The front line of environmental crime

Feature story - 27 November, 2003
While we were battling in the rarefied, elite corridors of power at a UN meeting to maintain a voice for protection rather than exploitation of the oceans, our flagship, the Rainbow Warrior, was at the sharp end of environmental exploitation - the ship breaking beaches of India. Discover what it is like to be onboard the Rainbow Warrior for the first time and confronting environmental crimes first hand.

Rainbow Warrior on toxic patrol in India

For the last two weeks the Rainbow Warrior has been in Alang, India - where old ships are sent for scrapping. The majority of ships are from developed countries and many contain hazardous materials like cancer causing asbestos and toxic PCB's. It is illegal to export these hazardous materials individually to developing countries like India but unscrupulous shipping companies, aided by governments who turn a blind eye, exploit loopholes and grey areas in international law.

The crew of the Warrior have been witness to the problems caused when workers cut up the ships without any protection and the resulting pollution littering the beaches. Evedien and other crew members have been keeping an online diary of their experiences:

Toxic patrols, attempted arrests and success

After arriving and a quick adjustment to the bustle of Indian life in Bombay it was straight onboard the Warrior and the challenge of 35C heat and broken air conditioning onboard.

The next important task was making friends with the radio operator, who is vital if you want to do any web work from the ship, then it was time to meet the crew and get down to some proper hard graft - scrubbing the decks and keeping everything ship shape.

Once in Alang it was time to launch some toxic patrols to check for specific ships such as the Genova Bridge and get pictures and details to expose the double standard of countries such as the UK, which doesn't want toxic ships to be imported to the UK, but allows its own toxic ships to be exported to India.

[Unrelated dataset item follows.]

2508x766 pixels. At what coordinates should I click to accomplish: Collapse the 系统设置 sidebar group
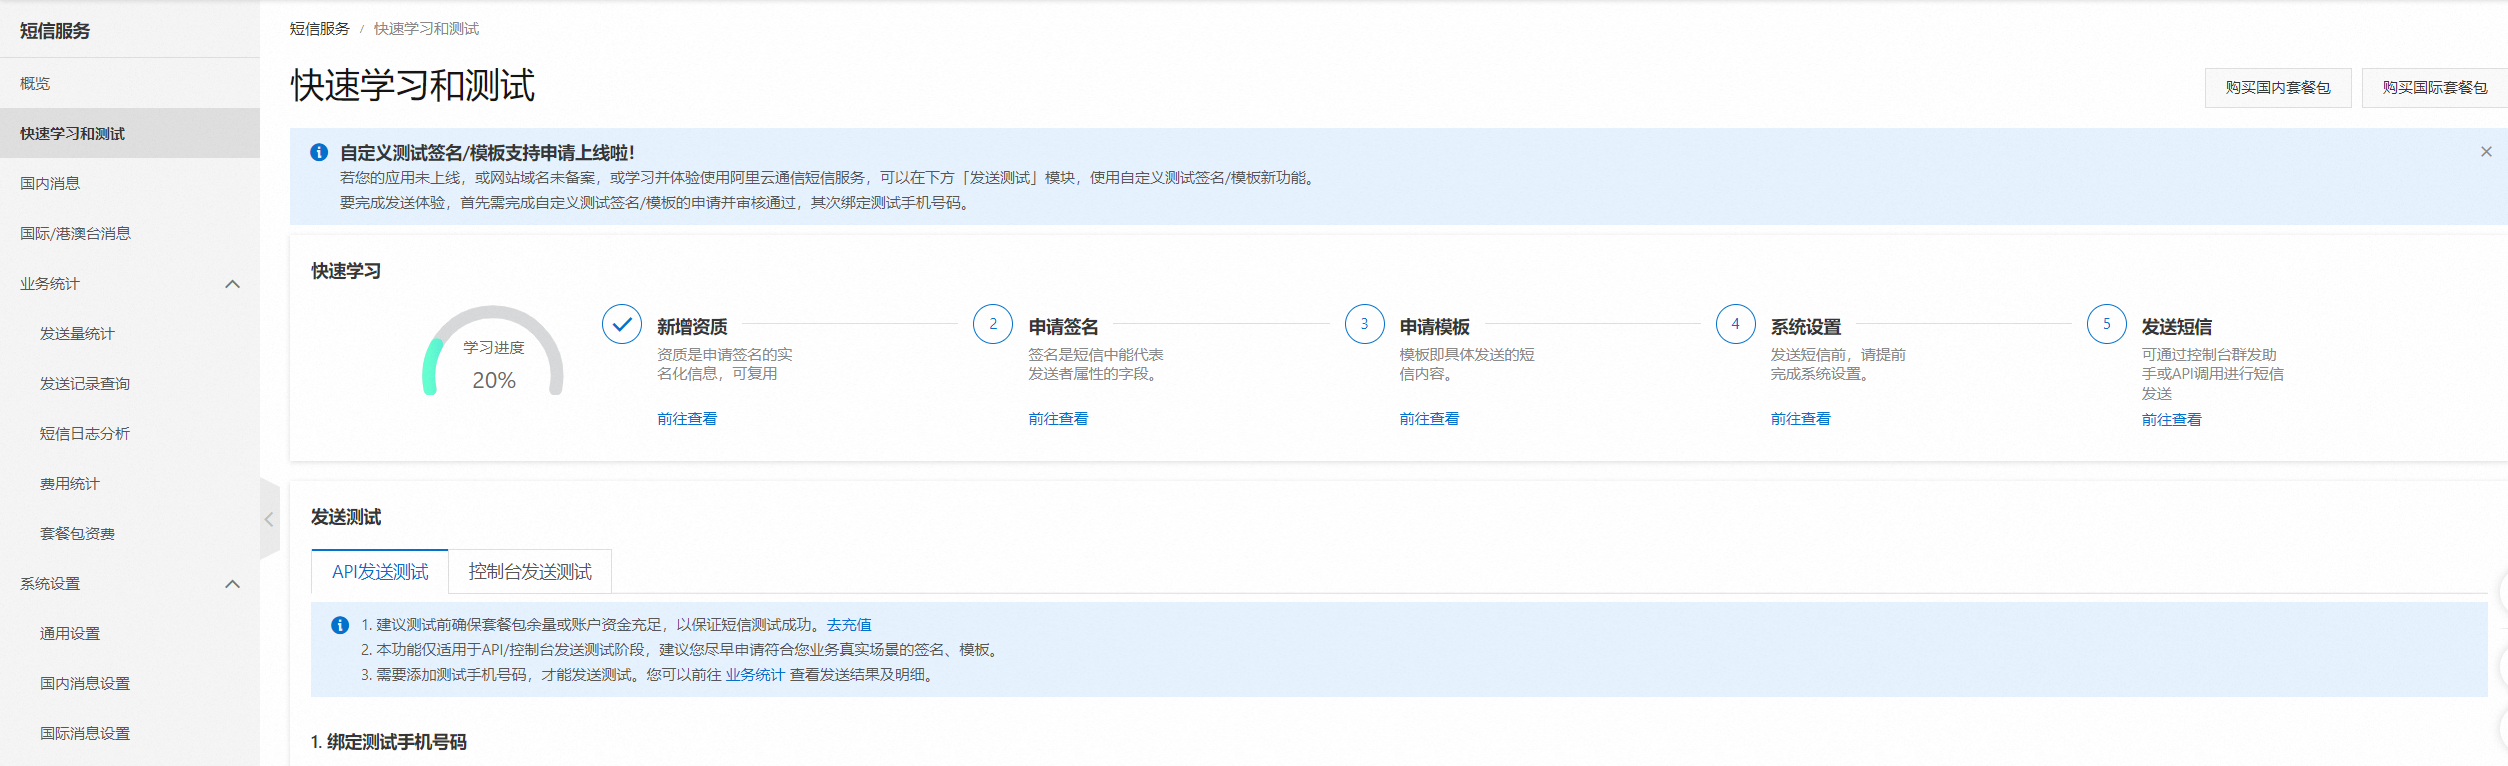[x=232, y=584]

Specific details are also helpful to work towards international laws to ensure owners clean ships before exporting them for breaking in Asia.

The toxic patrols soon draw the attention of the local breaking industry that use their huge local influence to spread misleading stories in the local media and also get the local authorities to try and arrest the Rainbow Warrior. Comments on the weblog also show how some people are be mislead about our intentions, others have good suggestions and messages of support.

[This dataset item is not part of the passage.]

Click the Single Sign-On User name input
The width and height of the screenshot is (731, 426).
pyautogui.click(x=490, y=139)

To address the misleading stories the crew take time to explain that Greenpeace is not against ship breaking or trying to steal jobs from the workers but we campaign to have ships cleaned before they are sent for scrap so the local workers and environment are not harmed by waste from rich countries.

After two weeks in Alang the crew can see some significant progress and some victories from all their hard work. The ship has now left Alang to continue its work in India confronting other environmental crimes.